■ Polecenie
Zwróć dosłownie kawałek fragmentu o srebrze w dawnych monetach. Zacznij od miejsca ze słowami "Jakiś chaos musiał", a skończ po słowach "tym będzie kłopot...".

■ Fragment

----

Swoją drogą, takie problematyczne wahania zawartości srebra nie są jedynie dylematem dla tej emisji. Wcześniej, przed reformą Dioklecjana pojawiają się emisje antoninianów (aurelianów), gdzie zawartość srebra daleko wykracza poza standardy przyjęte dla monet z danego okresu. Nawet zauważona przez Bastiena 10-ta seria emisyjna z Lyon (293 r. - 5,76 % Ag),  zawierająca wg jego badań o circa 100 % więcej srebra niż np. z roku 287 (2,88 % Ag). Są to jednak przykłady podawane przez niego na podstawie jednostkowych badań. Jedna próbka analityczna dla jednej emisji, a przecież są w tym okresie antoniniany z Lyonu wyglądające niczym emisje z czasów Waleriana ( strzelam 20 % Ag), więc te dochodzące do 6 % srebra podane prze Bastiena wydaje zdecydowanie za małe. Jako ciekawostkę wymienię jeszcze przypadek trewirskiego follisa Konstantyna z głową Sol na rewersie, który strukturalnie również wygląda na mocno "dociążony" srebrem, jednocześnie przy mniejszej średnicy.

Jakiś chaos musiał panować w zachodnich mennicach i mógł on być spowodowany próbami naprawiania, bądź wprowadzania monety o nowej wartości, albo brakiem precyzji (niechlujną pracą) przy odmierzaniu składników do przetopienia w tyglu.

Jednym słowem, bez wiarygodnych analiz metaloznawczych tematu się nie ugryzie...

zenonmoj

  • Rada Oficerów TPZN
  • Gaduła
  • *
  • Wiadomości: 4 372
Odp: Billonowe argenteusy
« Odpowiedź #4 dnia: 10 Maja 2015, 20:50:22 »
Schultena nie mam i bardzo chętnie bym go przeczytał!
Co do wiarygodnych analiz metalurgicznych - z tym będzie kłopot...

Od pana Lecha dostałem artykuł Cope'a o badaniu metalurgicznym właśnie takiego argenteusa Maksymina. Poruszony tam został też m.in. problem kluczowy dla takich badań: badania nieinwazyjne nie dostarczają wystarczająco dobrych danych. Monetkę trzeba wyczyścić, przeciąć, nawiercić, rozpuścić itd. aby otrzymać pewne i niezafałszowane rezultaty. Dotyczy to zwłaszcza monet billonowych albo srebrzonych, w przypadku których powierzchnia może bardzo różnić się od wnętrza.

----

■ Udostępnione zapisy
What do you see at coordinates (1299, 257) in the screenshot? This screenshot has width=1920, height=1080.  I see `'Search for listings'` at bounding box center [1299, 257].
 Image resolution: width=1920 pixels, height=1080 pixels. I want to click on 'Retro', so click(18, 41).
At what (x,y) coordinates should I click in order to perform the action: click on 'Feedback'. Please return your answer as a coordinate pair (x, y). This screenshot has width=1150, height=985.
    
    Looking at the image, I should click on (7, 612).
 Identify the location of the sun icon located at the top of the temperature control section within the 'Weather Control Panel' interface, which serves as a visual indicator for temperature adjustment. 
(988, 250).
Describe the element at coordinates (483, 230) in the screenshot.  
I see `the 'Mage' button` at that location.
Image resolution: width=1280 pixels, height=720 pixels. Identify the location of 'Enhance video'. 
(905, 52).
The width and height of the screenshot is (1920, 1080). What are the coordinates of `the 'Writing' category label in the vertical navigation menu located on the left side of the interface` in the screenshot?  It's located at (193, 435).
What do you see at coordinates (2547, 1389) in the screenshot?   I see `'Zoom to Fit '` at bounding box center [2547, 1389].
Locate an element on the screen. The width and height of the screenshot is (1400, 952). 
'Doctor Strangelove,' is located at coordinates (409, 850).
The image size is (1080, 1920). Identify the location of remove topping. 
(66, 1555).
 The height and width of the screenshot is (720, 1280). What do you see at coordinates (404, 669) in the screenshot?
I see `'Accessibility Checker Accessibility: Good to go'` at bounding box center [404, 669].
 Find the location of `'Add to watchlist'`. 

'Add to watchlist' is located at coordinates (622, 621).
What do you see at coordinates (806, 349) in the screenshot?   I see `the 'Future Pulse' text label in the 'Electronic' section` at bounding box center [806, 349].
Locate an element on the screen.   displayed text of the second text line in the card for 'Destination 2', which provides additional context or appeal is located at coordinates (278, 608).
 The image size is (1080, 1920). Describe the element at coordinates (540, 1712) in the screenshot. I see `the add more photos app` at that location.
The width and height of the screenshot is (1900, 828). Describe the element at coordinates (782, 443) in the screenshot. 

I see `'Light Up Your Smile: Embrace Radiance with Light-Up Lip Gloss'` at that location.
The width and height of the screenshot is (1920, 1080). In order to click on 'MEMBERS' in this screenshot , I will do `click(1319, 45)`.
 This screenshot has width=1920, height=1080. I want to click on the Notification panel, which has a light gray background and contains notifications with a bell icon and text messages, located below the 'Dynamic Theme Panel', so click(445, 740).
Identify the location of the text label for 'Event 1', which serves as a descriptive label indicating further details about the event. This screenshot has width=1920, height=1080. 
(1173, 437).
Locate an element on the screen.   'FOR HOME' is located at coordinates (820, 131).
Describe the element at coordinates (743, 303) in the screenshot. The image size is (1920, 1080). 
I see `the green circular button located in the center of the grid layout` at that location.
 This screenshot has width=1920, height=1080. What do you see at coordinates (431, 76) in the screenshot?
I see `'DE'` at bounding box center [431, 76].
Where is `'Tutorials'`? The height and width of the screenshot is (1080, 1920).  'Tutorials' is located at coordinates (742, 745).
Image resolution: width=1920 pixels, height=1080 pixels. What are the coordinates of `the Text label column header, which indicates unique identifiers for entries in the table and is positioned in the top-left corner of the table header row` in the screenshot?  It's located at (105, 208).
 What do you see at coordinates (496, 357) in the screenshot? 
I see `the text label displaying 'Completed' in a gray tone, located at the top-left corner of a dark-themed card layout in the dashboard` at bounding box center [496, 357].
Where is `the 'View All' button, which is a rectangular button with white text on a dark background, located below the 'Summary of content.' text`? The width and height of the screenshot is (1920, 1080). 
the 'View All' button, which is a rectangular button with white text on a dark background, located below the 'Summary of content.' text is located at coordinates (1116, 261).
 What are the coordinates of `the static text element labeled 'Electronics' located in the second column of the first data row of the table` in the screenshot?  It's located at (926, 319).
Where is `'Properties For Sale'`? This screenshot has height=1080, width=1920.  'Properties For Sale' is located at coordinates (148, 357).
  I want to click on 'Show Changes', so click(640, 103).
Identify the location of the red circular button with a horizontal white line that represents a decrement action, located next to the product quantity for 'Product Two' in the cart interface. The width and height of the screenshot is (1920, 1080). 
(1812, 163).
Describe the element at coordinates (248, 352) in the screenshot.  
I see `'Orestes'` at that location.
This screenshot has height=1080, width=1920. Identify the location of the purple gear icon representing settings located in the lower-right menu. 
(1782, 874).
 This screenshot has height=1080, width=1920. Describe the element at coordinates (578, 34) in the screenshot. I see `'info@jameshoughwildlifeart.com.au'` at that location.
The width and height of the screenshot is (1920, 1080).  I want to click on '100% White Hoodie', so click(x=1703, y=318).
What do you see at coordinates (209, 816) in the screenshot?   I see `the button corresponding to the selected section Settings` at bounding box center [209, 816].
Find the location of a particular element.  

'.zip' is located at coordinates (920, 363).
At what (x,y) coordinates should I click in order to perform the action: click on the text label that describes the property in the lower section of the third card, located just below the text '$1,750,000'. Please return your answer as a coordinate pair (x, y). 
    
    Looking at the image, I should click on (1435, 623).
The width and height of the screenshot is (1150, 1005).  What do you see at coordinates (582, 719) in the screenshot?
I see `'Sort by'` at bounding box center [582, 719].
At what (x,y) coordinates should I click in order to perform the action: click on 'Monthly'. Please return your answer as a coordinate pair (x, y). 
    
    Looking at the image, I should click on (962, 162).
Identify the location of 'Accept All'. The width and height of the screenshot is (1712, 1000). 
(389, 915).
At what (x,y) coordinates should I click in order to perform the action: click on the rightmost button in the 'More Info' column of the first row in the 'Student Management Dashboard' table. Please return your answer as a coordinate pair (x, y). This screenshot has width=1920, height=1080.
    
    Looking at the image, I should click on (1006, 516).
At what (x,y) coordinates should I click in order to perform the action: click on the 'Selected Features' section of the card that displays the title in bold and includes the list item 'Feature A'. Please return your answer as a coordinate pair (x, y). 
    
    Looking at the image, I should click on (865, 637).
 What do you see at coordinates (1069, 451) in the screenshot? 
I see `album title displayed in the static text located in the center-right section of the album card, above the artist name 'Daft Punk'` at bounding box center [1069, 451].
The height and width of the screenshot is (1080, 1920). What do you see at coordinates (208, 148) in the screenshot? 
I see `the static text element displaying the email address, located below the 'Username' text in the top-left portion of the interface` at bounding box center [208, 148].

----

■ Poprawna odpowiedź
Jakiś chaos musiał panować w zachodnich mennicach i mógł on być spowodowany próbami naprawiania, bądź wprowadzania monety o nowej wartości, albo brakiem precyzji (niechlujną pracą) przy odmierzaniu składników do przetopienia w tyglu.

Jednym słowem, bez wiarygodnych analiz metaloznawczych tematu się nie ugryzie...

zenonmoj

  • Rada Oficerów TPZN
  • Gaduła
  • *
  • Wiadomości: 4 372
Odp: Billonowe argenteusy
« Odpowiedź #4 dnia: 10 Maja 2015, 20:50:22 »
Schultena nie mam i bardzo chętnie bym go przeczytał!
Co do wiarygodnych analiz metalurgicznych - z tym będzie kłopot...